Search code examples
apachenlpuimaruta

Annotate Data in between Markup


I'm trying to write a rule to detect Data in between Markup tags.

Input data format is fixed for example

<1> Lorem ipsum dolor sit amet, consectetuer adipiscing elit. Aenean commodo ligula eget dolor. Aenean massa. Cum sociis natoque penatibus et magnis dis parturient montes, nascetur ridiculus mus. Donec quam felis, ultricies nec, pellentesque eu, pretium quis, sem. Nulla consequat massa quis enim</1>
<2>  nascetur ridiculus mus. Donec quam felis, ultricies nec, pellentesque eu, pretium quis, sem. Nulla consequat massa quis enim</2>

What i basically need here to detect data in between start and end tag in my case output should be 1 and 2

I'm trying below rule.

 Document{->ADDRETAINTYPE(MARKUP)};

STRING sStart = "<";
STRING sEnd = ">";
DECLARE spanStart;
DECLARE spanEnd;

DECLARE ZONE;
sStart -> spanStart;
sEnd -> spanEnd;

spanStart NUM spanEnd{->MARK(ZONE,2)}; 

But value is not getting detected as 1 & 2 are not detected as number


Solution

  • "1" and "2" are not detected as NUM because they are MARKUP. The seeding creates a disjunct non-overlapping partitioning of the document.
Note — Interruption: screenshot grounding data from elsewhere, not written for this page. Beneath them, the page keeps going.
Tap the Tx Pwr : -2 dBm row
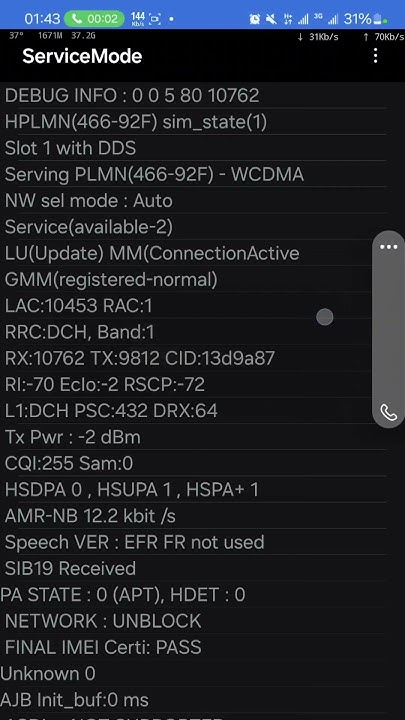The image size is (405, 720). (193, 437)
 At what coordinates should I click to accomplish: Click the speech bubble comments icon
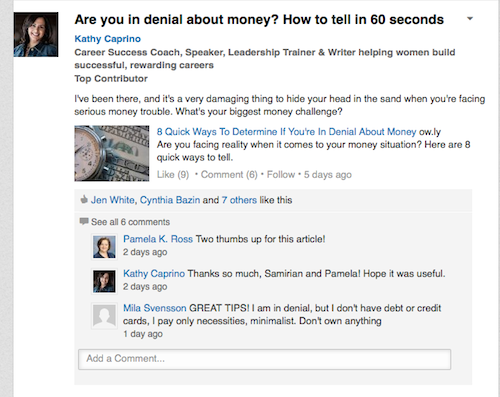84,221
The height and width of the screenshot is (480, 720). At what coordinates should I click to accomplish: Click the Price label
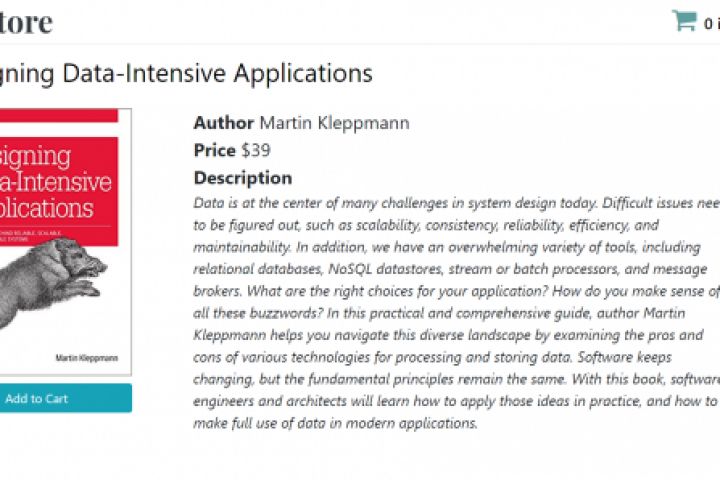coord(215,151)
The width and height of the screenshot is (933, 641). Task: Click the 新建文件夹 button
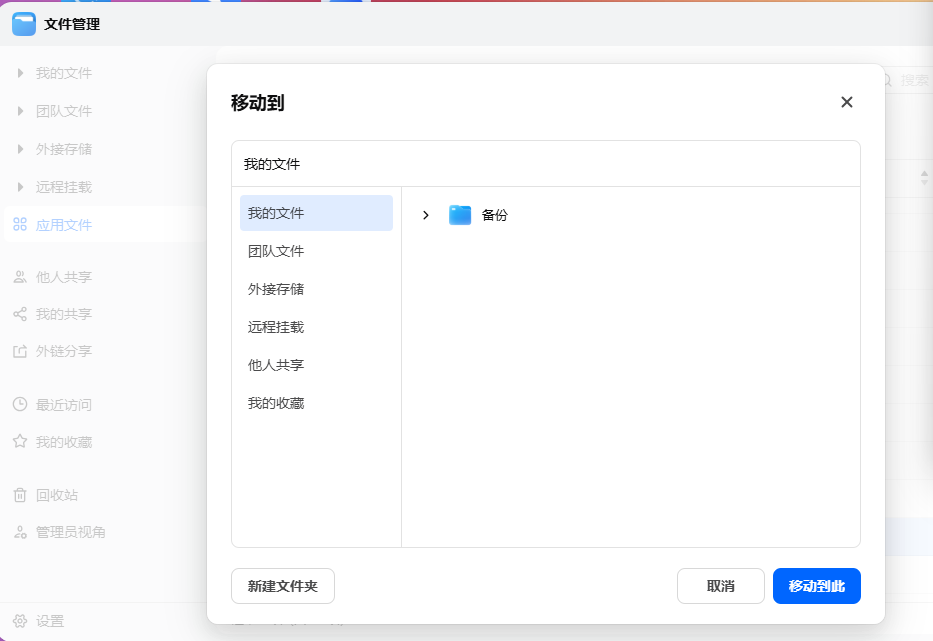coord(283,586)
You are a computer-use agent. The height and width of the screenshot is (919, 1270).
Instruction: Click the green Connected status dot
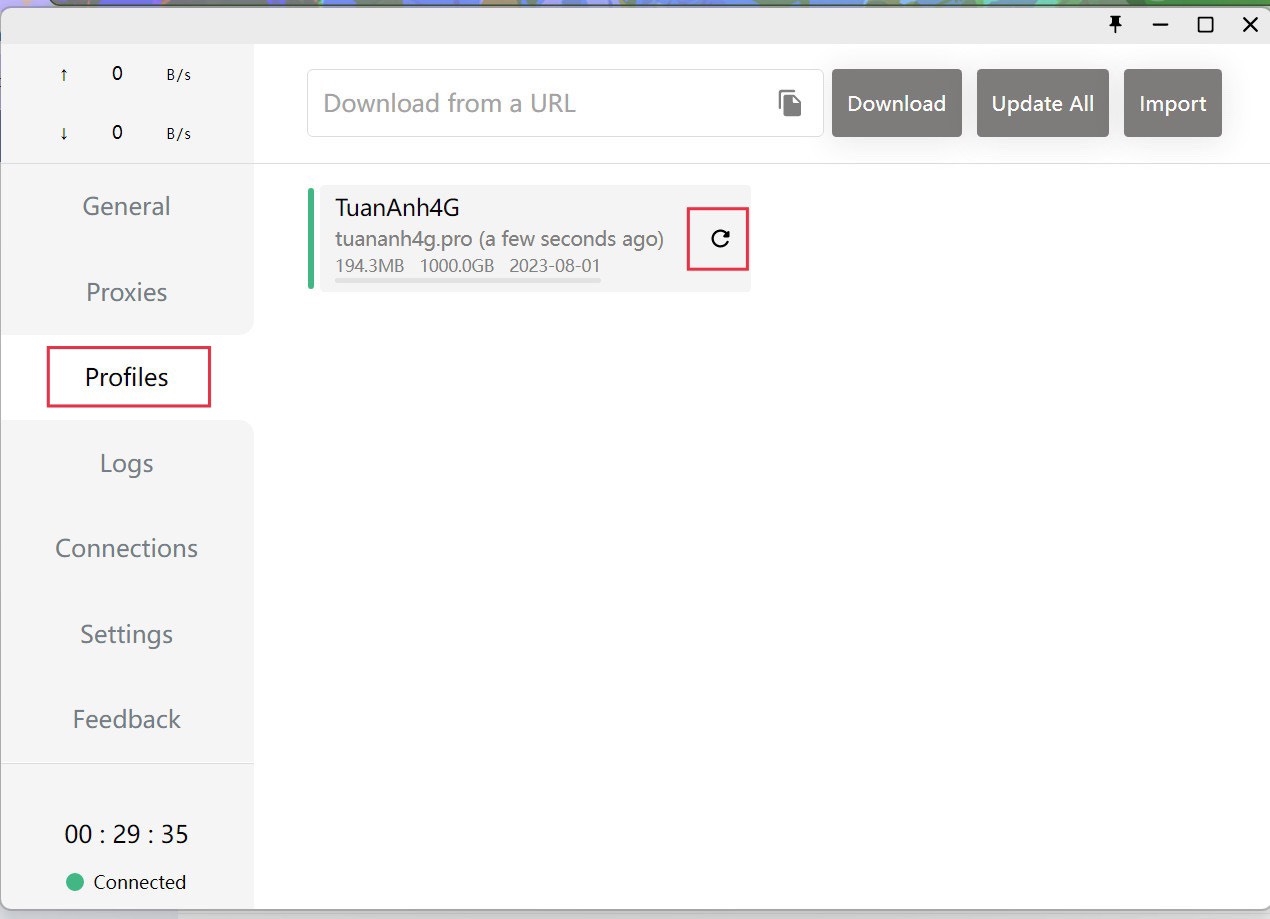click(75, 882)
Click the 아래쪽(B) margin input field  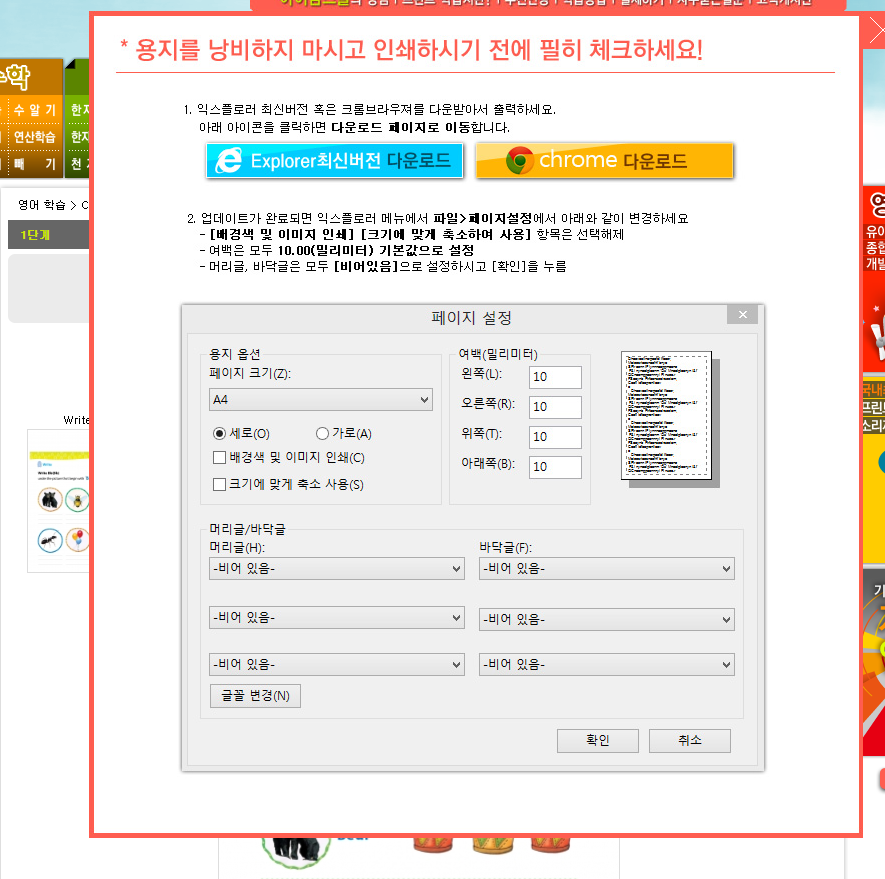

If you want to create an annotation within a currently smallest part, e.g., in your use case MARKUP, you can do that with a simple regex rule as you did in your question with spanStart and spanEnd.

    I would use something like:

    MARKUP->{"\\d+"-> ZONE;};
    

    or

    MARKUP->{"</?(\\d+)>"-> 1 = ZONE;};
    

    DISCLAIMER: I am a developer of UIMA Ruta